It appears to be related to the number of groups in the 3D group convolution. NexToU currently uses a value of 6. You might want to experiment with other values like 8. Reference code line: torch_nn.py.
The second issue is likely due to the version of NumPy you are using. Thank you for pointing it out; I have made the necessary changes. For further details, you can refer to this StackOverflow post.

Overflowu7 commented 1 year ago

You aren't necessarily required to consult a professional doctor to understand the "topological interaction relationship" of various anatomical classes. You can use 3D visualization software like ITK-Snap to understand the spatial relationships of various anatomical areas on your own. This will allow you to grasp their topological interaction relationship. When it comes to organizing these classes onto a binary tree infrastructure, this refers to the design of these topological relationships in a binary tree format. This essentially creates a "map" of these relationships, logically dictating which anatomical classes "include" or "exclude" others, hence the terms "inclusion_list" and "exclusion_list". In the context of this problem statement, the paper NexToU could serve as a valuable resource to understand this further. Particularly, the supplementary material's figures 4 and 5 illustrate how these lists are built in a binary tree format.

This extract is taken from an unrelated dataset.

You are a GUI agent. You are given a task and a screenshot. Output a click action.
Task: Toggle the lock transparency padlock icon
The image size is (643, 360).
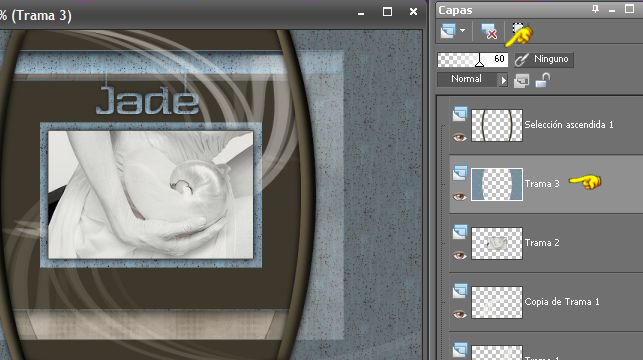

Note that changes to the run_training.py file are generally not needed. It appears that you've modified the nnUNetTrainer classname but are experiencing some errors. To successfully update the classname, please follow the example given in this nnUNetTrainer implementation.

If you're planning to use the NexToU architecture, then the default 3d_fullres or 3d_lowres settings will not be sufficient due to the requirement of channel divisibility by 3, as stated in the NexToU codebase (pos_embed.py). For NexToU, the paper suggests "UNet_base_num_features": 24, "unet_max_num_features": 312.

Well ,Thank you for your valuable advice.I haven't touched graph networks and topology before, I'll do my best to figure him out And does files like 3d_fullres_nextou have the same implement way like nnUNetrainer_NexToU?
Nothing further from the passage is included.